Tuesday, 8 June 2010

Recovering your Linux server with a Knoppix rescue disk

Among the many positive aspects of working with Linux, one is the excellent recovery methods. If your server doesn't boot properly, you can still access everything on it using a recovery disk. Here you will learn how to do this using Knoppix. This article doesn't focus on a particular version of Knoppix, and will work on almost all Linux distributions.

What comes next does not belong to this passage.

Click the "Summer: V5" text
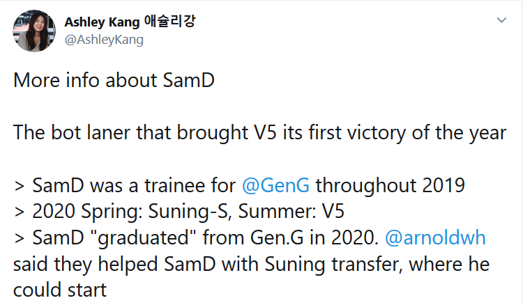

Booting your server using a Knoppix rescue CD is easy. Just put the disk in your server's optical drive and restart the server, next the Knoppix operating system starts loading automatically. But it doesn't immediately give you access to the files on your hard drive. You have to mount all file systems on your server yourself -- assuming you can still mount them. The procedure that is described in this article helps you in fixing boot problems that are not caused by file system errors. If your server's file systems have errors that prevent them from being mounted, the procedure described in this article will help you find a solution, but there may be additional steps required.

Mounting the Linux file systems

To access the root file systems on your server using a Knoppix rescue CD, you'll have to mount it. This is also true for other file systems on your server. When using a rescue system, you'll have to mount the root directory on a temporary directory. Most distributions have a directory /mnt which exists for this purpose, so it's a good idea to use it and mount your file system on it. But, there is a potential problem: most utilities assume that your configuration files are in a very specific directory; if your distribution is looking for /boot/grub/menu.lst for instance, the tools may be incapable of understanding that it is in /mnt/boot/grub/menu.lst instead. Therefore, you need to make sure that everything that is mounted on /mnt, is presented to the operating system as mounted directly in the / directory. The following procedure shows you how to do that.


  1. Boot your computer, using the Knoppix CD. You'll see the Knoppix welcome screen next. From here, press Enter to start loading Knoppix.

  2. While loading, Knoppix will wait a while to show you all available languages. If you don't select anything, English is started automatically. Once completely started, you'll get access to the Knoppix desktop.

  3. To restore access to your server, you'll need to open a terminal window from Knoppix. By default, after opening a terminal window you'll get the access permissions of an ordinary user. To be able to repair your server, you need root permissions. You'll get them using the sudo su command.

  4. Now use the mount command. This command shows you that currently no file systems are loaded at all, but everything you see is in a RAM drive.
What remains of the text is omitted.